Claim (1) (Bessel's inequality): For any finite subset $I_{1}\subseteq I$ and any $x\in\mathcal{H}$, $\sum_{i\in I_{1}}|\langle x,e_{i}\rangle|^{2}\leq||x||^{2}$.

Proof of Claim (1): Denote $Px=\sum_{i\in I_{1}}\langle x,e_{i}\rangle e_{i}$. Observe that $Px\bot x-Px$, so $||x||^{2}=||Px||^{2}+||x-Px||^{2}\geq||Px||^{2}=\sum_{i\in I_{1}}|\langle x,e_{i}\rangle|^{2}$.

Claim (2): For any $x\in\mathcal{H}$, $\{i\in I\mid\langle x,e_{i}\rangle\neq0\}$ is a countable set.

Proof of Claim (2): Let $I'=\{i\in I\mid\langle x,e_{i}\rangle\neq0\}$. Prove by contradiction. Suppose the contrary that $I'$ is uncountable. For each $n\in\mathbb{N}$, let $I_{n}=\{i\in I\mid|\langle x,e_{i}\rangle|\geq\frac{1}{n}\}$. Observe that $I'=\cup_{n}I_{n}$, so there exists $n$ such that $I_{n}$ is uncountable. Choose $k$ such that $\frac{k}{n^{2}}>||x||^{2}$. Choose a finite subset $I'_{n}\subseteq I_{n}$ that contains $k$ elements, then $\sum_{i\in I'_{n}}|\langle x,e_{i}\rangle|^{2}\geq\frac{k}{n^{2}}>||x||^{2}$, contradicting to claim (1).

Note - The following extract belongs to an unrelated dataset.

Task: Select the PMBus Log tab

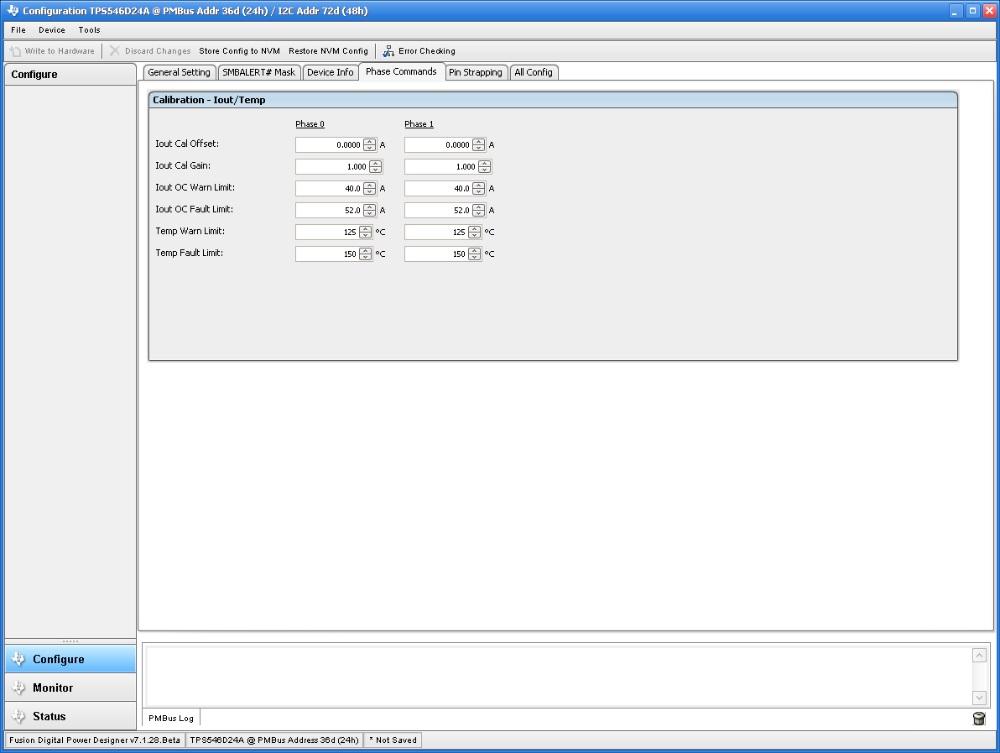Action: pos(170,718)
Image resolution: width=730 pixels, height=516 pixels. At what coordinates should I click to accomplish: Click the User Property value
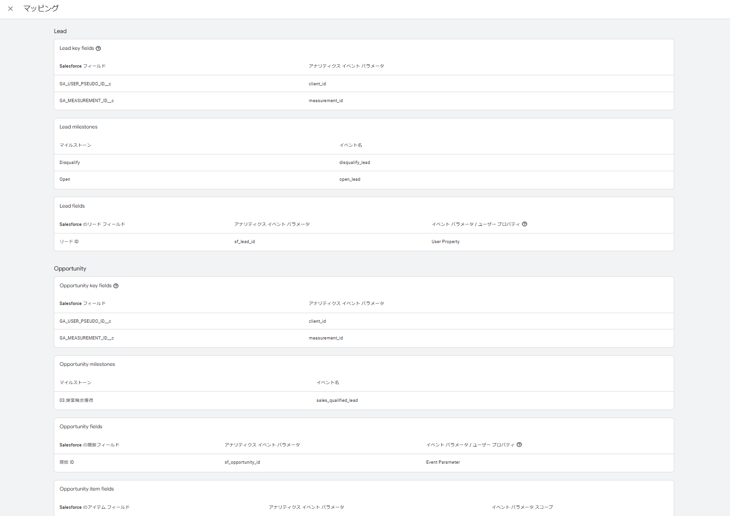coord(445,242)
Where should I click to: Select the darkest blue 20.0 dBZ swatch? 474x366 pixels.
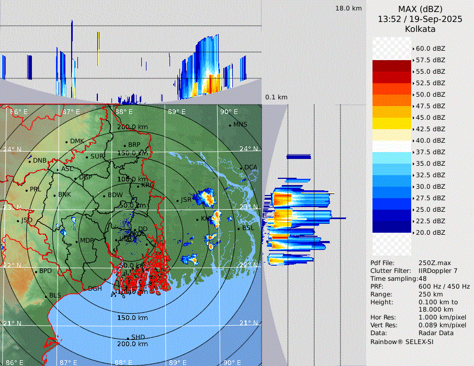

Claim (3): Given $x\in\mathcal{H}$ and let $I_{x}=\{i\in I\mid\langle x,e_{i}\rangle\neq0\}$. Fix an enumeration for $I_{x}$, say $I_{x}=\{i_{1},i_{2},\ldots\}$ (finite or infinite), then the series $\sum_{k}\langle x,e_{i_{k}}\rangle e_{i_{k}}$ is convergent.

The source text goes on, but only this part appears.